Crosley schüttelte den Kopf. »Nichts, Sir. Ich hörte, daß Sie aus dem Tiefschlaf kämen und dachte…«
»… und dachte, daß ich Ihnen die Verantwortung wieder zuschieben könnte«, fuhr der Colonel fort. »Das war es doch, was Sie sagen wollten, nicht wahr? In Ordnung, Leutnant, wahrscheinlich hätte ich an Ihrer Stelle das gleiche getan. Holen Sie Breckenridge.«
»Ja, Sir.«
Leutnant Crosley grüßte zackig und verließ den Raum. Wharton, allein zurückgeblieben, schüttelte den Kopf. Das kam also beim hundertjährigen Frieden in der Milchstraße heraus. Junge Burschen wie Crosley wußten nicht einmal, was Krieg bedeutete. Und eine Gruppe von Fremden glaubte, einfach auf einem Vorposten der Erde landen zu können, ohne sich die Erlaubnis dazu zu holen. Wharton seufzte. Er spürte das Alter und gab zu, sich gewünscht zu haben, daß er die letzten Jahre ohne Zwischenfälle auf seinem Posten verbrachte. Er war nahe der 125-Jahr-Grenze; die Zwangspensionierung kam im Alter von 130 Jahren. Und er brauchte täglich nur eine halbe Stunde Tiefschlaf, um seiner Aufgabe gerecht zu werden. Gut, es würde also einen Zwischenfall geben, mochte er es wünschen oder nicht. Colonel Wharton richtete sich auf und reckte die Schultern.

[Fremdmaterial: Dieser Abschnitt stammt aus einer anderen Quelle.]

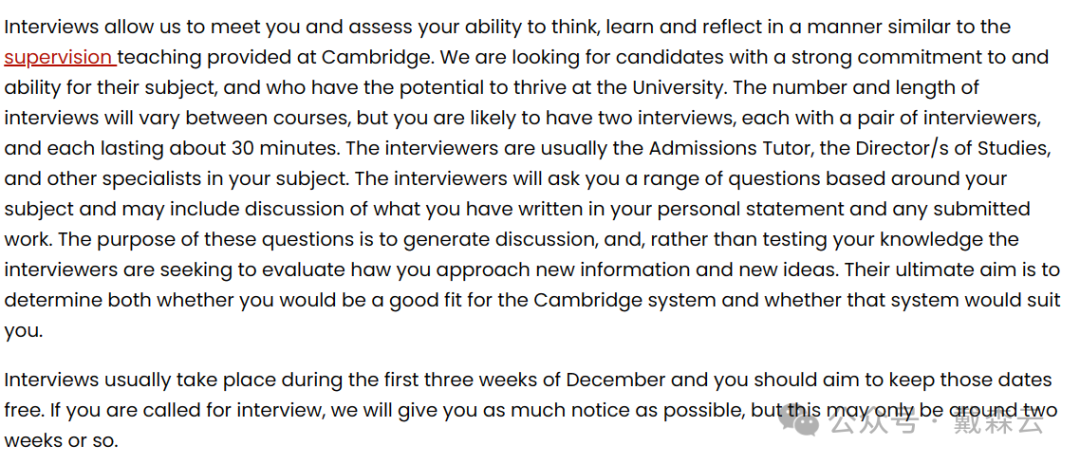The image size is (1080, 464).
Task: Click the word "December" in second paragraph
Action: tap(616, 380)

Captain Breckenridge betrat den Raum. Der Fremdsprachler war mittelgroß und breitschultrig. Über einer hohen Stirn leuchtete brandrotes Haar.
»Sir?«
»Breckenridge, Sie behaupten, das fremde Schiff habe zu Ihnen in Fawd gesprochen?«
»In einem fawdesischen Dialekt, Sir.«
»Das möchte ich mit Sicherheit wissen. Woher kommt das Schiff? Die Fawd-Konföderation wird kaum das Risiko eingehen, mit einem Schiff auf einem von der Erde besetzten Planeten zu landen. Es sei denn, sie wollten einen Krieg provozieren.«
Breckenridge sagte: »Es sind keine Fawds, Sir. Sie sprechen nur einen verwandten Dialekt. Viele Völker im Fawd-Sektor sprechen Fawdesisch, ohne der Konföderation anzugehören.«
»Was Sie sagen, ist mir bekannt«, sagte der Colonel. »Ich will wissen, wo diese Leute herkommen.«
»Ich könnte bestenfalls eine Vermutung aussprechen.«
»Schießen Sie los!«
»Sie kommen vom westlichen Zipfel des fawdesischen Sprachsektors. Das geht klar aus den Vokaländerungen hervor. Dort draußen gibt es drei Rassen, die fawdesisch sprechen: die Cyross, die Halivanu und die Dortmuni.«Breckenridge zählte sie an den Fingern ab. »Die Cyross sind ein Volk mit wenig entwickelter Technik. Sie würden nie Schiffe über diese Entfernung schicken. Die Dortmuni verhalten sich passiv und sind nicht kriegerisch veranlagt. Auch sie würden keinen Streit vom Zaun brechen. Bleiben die Halivanu, denen man es zutrauen kann, daß sie mit einem Schiff auf dem Plateau landen. Sie wissen natürlich, was man über sie erzählt…«
»Legenden, sonst nichts«, sagte Wharton wegwerfend.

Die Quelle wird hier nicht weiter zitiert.